**Exercise description**
In the cricket match report below, condense the numbered point beginning "That Umpire Papa Barker" into one shorter sentence that keeps its main facts.

**Supplied passage**

>>>>

13, UNLUCKY FOR SOME ….. BUT NOT FOR BRADBURY

 

Sunday XI v Twineham & Wineham, 10th July

 

Things we learnt today

 

1.      That if Dodgy Bob drinks too much the night before, he gets dodgy guts. His pre-match explosion in the Pavilion Gents lays testimony to that.

2.      That Captain Bradbury can score 71 runs; normally that’s a whole season’s allocation.

3.      But that he needs 13 lives to do so.

4.      That Bradbury doesn’t ‘walk’ after treading on his own stumps.

5.      That Umpire Papa Barker doesn’t give Captain Bradbury out for treading on his stumps and knocking the bails off, but will happily claim “it was the wind” (temperature 30 degrees, not even a breeze).

6.      That Bradbury needs a new bat after his outside edge finally gave up the ghost after years of battering.

7.      That Cliff is now officially the most boring batsman in the Club. Cliff Bacon or Cliff Tavare?

8.      That Kev Middle can play a square cut like a Spanish Ballroom dancer. Ole!

9.      That Kev Middle is a liar. In one statement to all he claimed that he made all the tea himself and in another “private” statement, he disclosed that his mumsy wumsy made the cakes.

10.  That according to Kev, his wife is “lazy” as she refused to cut up the sandwiches.

11.  That Mark Shrubb really must learn to get out of the way of the ball when Cliff whacks it, otherwise he’s going to end up with a huge ugly bruised swelling on his arm.

12.  That Steve Miller is petrified of a cricket ball.

13.  That Steve Miller will claim he can’t see a slow, looping, straight full toss on a clear blue skied day.

14.  That Steve Miller is the 1st proud owner of a King Pair this season.

15.  That Zim will always get clean bowled to a straight one.

16.  That Mercado’s MDF bat is good enough to hit a six.

17.  That ASBO has a lot of trouble landing more than 2 balls per over on the cut strip.

18.  That ASBO insists on wearing Nike ballet plimsolls to play in, claiming cricket shoes don’t come in a size 14.

19.  That Avocado’s legs sometimes go into spasm when trying to catch the ball.

<<<<

**Supplied material**
>>>>

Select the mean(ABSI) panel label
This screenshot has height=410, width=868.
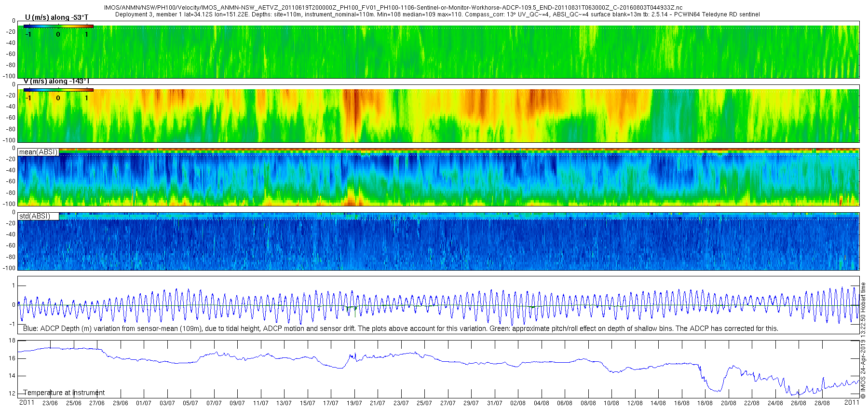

<<<<

**Full output**
Umpire Papa Barker wouldn't give Captain Bradbury out for treading on his stumps and dislodging the bails, blaming the wind on a still, 30-degree day.